Our meta-analysis had some limitations. Although we tried to collect all relevant data from the included studies, some data could be missing. Many studies that had negative results but lacked detailed data were excluded from the meta-analysis, and in some studies many patients were excluded due to insufficient clinical data; this missing information may reflect “negative” or more conservative associations. The results have shown that increased VEGF-D expression was not correlated with LNM, but they should be interpreted cautiously. Only 6 studies that involved VEGF-D expression and comprised 810 patients were included in the meta-analysis. The insufficient number of examined cases could be an important reason why no significant correlation was obtained. The between-study heterogeneity was significant (Tab. IV). The included studies had several potential sources of heterogeneity. Patients included in the present meta-analysis may have had different baseline characteristics such as age, histological type, clinical stage, and tumor size.
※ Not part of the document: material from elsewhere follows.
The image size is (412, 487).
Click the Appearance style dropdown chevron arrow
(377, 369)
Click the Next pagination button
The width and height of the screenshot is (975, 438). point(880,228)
In addition, the use of different immunohistochemical markers to assess the expression of VEGF-A, C or D or ER/PR/HER-2 and variability in definitions of immunohistochemical positivity and experimental procedures may have contributed to the between-study heterogeneity.
In summary, even with the mentioned limitations, the present meta-analysis indicated that VEGF-A and VEGF-C could be clinical markers for lymph node metastasis in patients with breast cancer, particularly Asian patients. However, standardized definitions of immunohistochemical positivity would improve their applicability. Moreover, VEGF-A, C and D are not the only lymphangiogenesis factors (71), and they should be assessed in the context of other potential lymphangiogenesis factors. In addition, the present results must be verified by prospective studies.
Footnotes
Financial support: This study was supported by the National Natural Science Foundation, grant number 81372838.
Conflict of interest: The authors have declared that no conflict of interest exists.